-- Start SELECTED TEXT --

Manu Ganji

System Design

Good design is half the solution. I’ll list down the considerations that make a good design. Obvious things like Redundancy and Availability are omitted as they are sufficiently well discussed by now.


In my opinion Scale impacts everything in a project. Knowing the scale at which the system will operate at will really impact good design. Especially in Tech, the default approach is design for extreme scale (biggest, fastest, etc) which results in needless optimisation. In reality however, there are users at all levels of usage.

Bureaucracy - Scale changes the level of Bureaucracy. Higher scale means less flexibility to change or to experiment.

Exponentials - Not understanding exponentials has caused a lot of suffering. An exponential curve is not at all intuitive to human mind so you must pay special attention to exponential behaviours in system design. For example take a manual process that normally takes 2 hours per day. Now automating that might make process happen in 5 minutes but the impact of mistakes has also gone up exponentially.

Centralised systems (which most tech is) are good for standardisation and benefits of scale but they are always bad at handling diverse conditions. The diseconomies of scale are glaring once you look beneath the surface.

Interventionist Bias

Its very hard to resist Interventionist bias. But its important to realise that not doing something is also a decision.

Rules are bad - I can’t remember the last time I saw rule that doesn’t break under some condition. As soon as something bad happens we want to create a rule or a policy to make sure that doesn’t happen again. But sometimes accepting a small risk is better than creating inflexible rules. This tendency to do something about it is very hard to resist.

Excessive Automation - Again interventionists tend to forget the hidden redudancies of manual processes. Everything that can be automated need not be automated.

Gathering Requirements for the System

I’ll list down the order of preference for source of requirements

  1. Experienced Practitioners: This is by the far the best source for requirements. They’d have done the processes thousands of times. Often manually or with little automation. They can often tell what they want and more importantly why they want it. They can be opinionated sometimes. One good filter is to pick the leader for your desired variable which could be RoI/ Time spent on job/ Least manpower required/ Maximum customer delight, etc.

  2. Customer Interviews: Interviewing a bunch of potential users for your tool. This has one advantage - you get to hear multiple perspectives about the same problems. But it is also often that a small minority figures out the secret to success while the majority constantly misses the obvious.

-- End SELECTED TEXT --

**REQUIRED TASK 1**
According to the system design notes, what is by far the best source for requirements?
**REQUIRED TASK 2**
Edit the records from their first line through the line containing "This screenshot has height=916, width=1920." by replacing "Viewport" with "Window" and keeping everything else the same. Return only those lines.
The system design notes and the records that follow them are unrelated material.

-- Start STORED DATA --

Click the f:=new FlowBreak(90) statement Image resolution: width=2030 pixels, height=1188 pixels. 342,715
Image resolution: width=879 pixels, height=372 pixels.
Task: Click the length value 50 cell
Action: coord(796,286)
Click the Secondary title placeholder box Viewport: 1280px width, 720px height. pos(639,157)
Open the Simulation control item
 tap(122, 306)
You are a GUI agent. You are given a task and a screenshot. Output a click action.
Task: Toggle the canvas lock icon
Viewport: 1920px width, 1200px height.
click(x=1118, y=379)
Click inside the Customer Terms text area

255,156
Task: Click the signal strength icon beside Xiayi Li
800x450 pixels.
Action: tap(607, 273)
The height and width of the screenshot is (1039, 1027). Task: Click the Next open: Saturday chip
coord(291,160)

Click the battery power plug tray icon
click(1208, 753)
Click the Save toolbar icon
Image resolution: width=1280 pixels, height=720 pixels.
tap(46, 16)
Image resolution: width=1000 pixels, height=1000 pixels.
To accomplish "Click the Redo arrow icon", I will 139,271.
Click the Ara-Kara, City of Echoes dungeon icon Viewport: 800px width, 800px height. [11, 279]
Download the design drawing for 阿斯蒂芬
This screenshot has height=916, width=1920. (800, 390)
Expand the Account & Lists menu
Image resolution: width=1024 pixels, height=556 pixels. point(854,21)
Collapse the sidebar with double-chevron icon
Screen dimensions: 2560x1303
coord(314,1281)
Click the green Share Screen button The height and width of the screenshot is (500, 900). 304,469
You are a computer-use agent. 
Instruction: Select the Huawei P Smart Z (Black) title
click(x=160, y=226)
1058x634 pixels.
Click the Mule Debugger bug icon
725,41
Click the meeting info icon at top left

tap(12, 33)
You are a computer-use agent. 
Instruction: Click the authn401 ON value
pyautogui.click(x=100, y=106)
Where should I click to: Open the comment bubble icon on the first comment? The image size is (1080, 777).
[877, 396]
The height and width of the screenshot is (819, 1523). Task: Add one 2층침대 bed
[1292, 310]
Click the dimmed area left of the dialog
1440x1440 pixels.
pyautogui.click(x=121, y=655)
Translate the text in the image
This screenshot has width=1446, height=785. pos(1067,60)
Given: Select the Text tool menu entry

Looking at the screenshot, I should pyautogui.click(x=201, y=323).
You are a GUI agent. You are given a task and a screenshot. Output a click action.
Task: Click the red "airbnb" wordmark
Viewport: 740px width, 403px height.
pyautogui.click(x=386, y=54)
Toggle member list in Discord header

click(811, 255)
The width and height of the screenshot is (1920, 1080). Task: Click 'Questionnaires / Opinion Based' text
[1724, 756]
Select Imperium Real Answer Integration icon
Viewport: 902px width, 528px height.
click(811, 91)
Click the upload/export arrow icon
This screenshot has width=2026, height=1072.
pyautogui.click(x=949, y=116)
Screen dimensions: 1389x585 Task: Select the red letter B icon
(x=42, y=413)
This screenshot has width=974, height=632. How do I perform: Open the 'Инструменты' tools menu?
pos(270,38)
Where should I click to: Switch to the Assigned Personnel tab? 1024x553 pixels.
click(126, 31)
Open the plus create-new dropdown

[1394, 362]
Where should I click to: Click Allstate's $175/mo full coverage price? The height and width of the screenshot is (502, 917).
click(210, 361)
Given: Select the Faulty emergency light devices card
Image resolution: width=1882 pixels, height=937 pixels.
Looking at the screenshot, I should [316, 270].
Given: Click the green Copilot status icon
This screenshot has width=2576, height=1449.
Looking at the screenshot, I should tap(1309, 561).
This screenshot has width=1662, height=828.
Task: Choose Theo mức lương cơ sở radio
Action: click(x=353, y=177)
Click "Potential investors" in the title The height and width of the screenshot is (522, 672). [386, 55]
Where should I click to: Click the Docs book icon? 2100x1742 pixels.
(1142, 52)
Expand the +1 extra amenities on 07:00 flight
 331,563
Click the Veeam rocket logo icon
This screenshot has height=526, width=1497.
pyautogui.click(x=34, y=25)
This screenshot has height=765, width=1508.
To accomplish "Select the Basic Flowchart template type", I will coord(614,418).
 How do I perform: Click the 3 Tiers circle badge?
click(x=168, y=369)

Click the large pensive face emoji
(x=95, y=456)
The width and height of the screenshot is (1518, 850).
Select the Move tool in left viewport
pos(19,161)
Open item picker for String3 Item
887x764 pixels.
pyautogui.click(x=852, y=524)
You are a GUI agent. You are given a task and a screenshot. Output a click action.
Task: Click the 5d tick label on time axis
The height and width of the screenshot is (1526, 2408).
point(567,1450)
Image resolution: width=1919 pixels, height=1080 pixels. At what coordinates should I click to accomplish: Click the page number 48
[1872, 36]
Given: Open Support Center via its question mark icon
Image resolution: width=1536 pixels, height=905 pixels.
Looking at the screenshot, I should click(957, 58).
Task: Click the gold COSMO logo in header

-- End STORED DATA --

**SOLUTION 1**
Experienced practitioners.

**SOLUTION 2**
Click the f:=new FlowBreak(90) statement Image resolution: width=2030 pixels, height=1188 pixels. 342,715
Image resolution: width=879 pixels, height=372 pixels.
Task: Click the length value 50 cell
Action: coord(796,286)
Click the Secondary title placeholder box Window: 1280px width, 720px height. pos(639,157)
Open the Simulation control item
 tap(122, 306)
You are a GUI agent. You are given a task and a screenshot. Output a click action.
Task: Toggle the canvas lock icon
Window: 1920px width, 1200px height.
click(x=1118, y=379)
Click inside the Customer Terms text area

255,156
Task: Click the signal strength icon beside Xiayi Li
800x450 pixels.
Action: tap(607, 273)
The height and width of the screenshot is (1039, 1027). Task: Click the Next open: Saturday chip
coord(291,160)

Click the battery power plug tray icon
click(1208, 753)
Click the Save toolbar icon
Image resolution: width=1280 pixels, height=720 pixels.
tap(46, 16)
Image resolution: width=1000 pixels, height=1000 pixels.
To accomplish "Click the Redo arrow icon", I will 139,271.
Click the Ara-Kara, City of Echoes dungeon icon Window: 800px width, 800px height. [11, 279]
Download the design drawing for 阿斯蒂芬
This screenshot has height=916, width=1920. (800, 390)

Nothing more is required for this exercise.